Selain itu, anak-anak semaksimal mungkin di dorong untuk memiliki keterampilan khusus sesuai dengan keunikan dan bakat. Untuk mendukung hal tersebut pihak sekolah membuka kelas Tata Boga dan memberikan kesempatan anak untuk tampil dalam berbagai acara, seperti dalam perlombaan menggambar dan melukis yang lazim diikuti anak-anak disabilitas rungu.

“Begitu ada lomba, sekolah langsung kirim [murid]. Termasuk menari, anak rungu juga biasa tampil menari. Hasilnya kami publikasikan di media sosial. Untuk membangun kepercayaan diri anak,” kata Adella.

Ketua Komisi IV DPRD Provinsi Bengkulu, Dempo Exler mengatakan pemerintah memang masih belum maksimal dalam memberikan hak-hak bagi anak disabilitas, khususnya dalam mengakses pendidikan. Tidak hanya dari sarana dan prasarana, termasuk tenaga pengajar juga harus dimaksimalkan.

Menurutnya, idealnya, anak-anak disabilitas bisa dikelompokan sesuai keunikannya, bukan seperti praktik saat ini.

“SMK saja bisa dibuat khusus, kenapa untuk SLB tidak.
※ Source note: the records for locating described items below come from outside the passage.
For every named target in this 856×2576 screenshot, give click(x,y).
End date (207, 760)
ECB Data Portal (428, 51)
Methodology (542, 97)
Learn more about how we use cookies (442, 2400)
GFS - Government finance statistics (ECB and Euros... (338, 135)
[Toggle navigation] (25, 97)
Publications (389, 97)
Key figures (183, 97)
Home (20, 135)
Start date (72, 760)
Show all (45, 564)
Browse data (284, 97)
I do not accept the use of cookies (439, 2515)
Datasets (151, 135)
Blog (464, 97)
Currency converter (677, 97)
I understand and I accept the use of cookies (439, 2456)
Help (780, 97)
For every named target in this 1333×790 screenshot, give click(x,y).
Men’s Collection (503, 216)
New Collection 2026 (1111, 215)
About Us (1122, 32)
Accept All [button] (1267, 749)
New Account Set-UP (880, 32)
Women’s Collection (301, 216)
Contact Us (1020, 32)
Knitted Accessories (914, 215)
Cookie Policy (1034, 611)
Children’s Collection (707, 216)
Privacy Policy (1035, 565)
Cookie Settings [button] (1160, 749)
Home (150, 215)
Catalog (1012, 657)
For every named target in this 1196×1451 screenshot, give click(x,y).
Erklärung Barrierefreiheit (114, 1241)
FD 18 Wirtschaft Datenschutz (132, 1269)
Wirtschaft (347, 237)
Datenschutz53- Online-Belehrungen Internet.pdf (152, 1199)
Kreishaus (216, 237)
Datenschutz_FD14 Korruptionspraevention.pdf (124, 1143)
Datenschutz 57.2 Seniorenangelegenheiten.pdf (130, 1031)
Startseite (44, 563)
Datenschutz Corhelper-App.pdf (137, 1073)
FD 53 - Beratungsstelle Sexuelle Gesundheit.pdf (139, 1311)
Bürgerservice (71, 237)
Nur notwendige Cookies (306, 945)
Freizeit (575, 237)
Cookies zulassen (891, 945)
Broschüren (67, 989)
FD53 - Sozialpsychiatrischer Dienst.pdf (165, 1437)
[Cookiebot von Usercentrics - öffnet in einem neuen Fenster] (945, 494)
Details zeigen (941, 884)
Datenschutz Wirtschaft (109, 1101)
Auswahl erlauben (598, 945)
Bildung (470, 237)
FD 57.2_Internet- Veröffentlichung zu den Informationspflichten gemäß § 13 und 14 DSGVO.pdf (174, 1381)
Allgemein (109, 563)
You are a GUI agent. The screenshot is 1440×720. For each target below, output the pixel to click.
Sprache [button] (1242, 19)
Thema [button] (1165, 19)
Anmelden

Termasuk di sekolah regular, sudah seharusnya satu sekolah disiapkan satu tenaga pengajar khusus PLB,” katanya singkat.

Sekolah Umum Inklusi Juga Belum Maksimal

Selain SLB, sistem pendidikan untuk anak-anak disabilitas sebenarnya juga dapat dilakukan dengan mengembangkan sistem pendidikan inklusi,  dimana sekolah umum didorong untuk dapat menerima anak dengan disabilitas.

Sekolah inklusi idealnya memungkinkan anak berkebutuhan khusus belajar bersama dengan anak non disabilitas. Termasuk diperlakukan selayaknya anak non disabilitas. Hal tersebut menunjukkan dampak positif sekolah inklusi terhadap anak dengan disabilitas dari segi psikologis

Berdasarkan Keputusan Mendikbud No. 0491/U/1992, layanan pendidikan dalam pendidikan inklusif harus memperhatikan kebutuhan dan kemampuan siswa, satu sekolah untuk semua, tempat, pembelajaran didasarkan pada hasil assessment dan tersedianya aksesbilitas yang sesuai dengan kebutuhan siswa, sehingga siswa merasa aman dan nyaman.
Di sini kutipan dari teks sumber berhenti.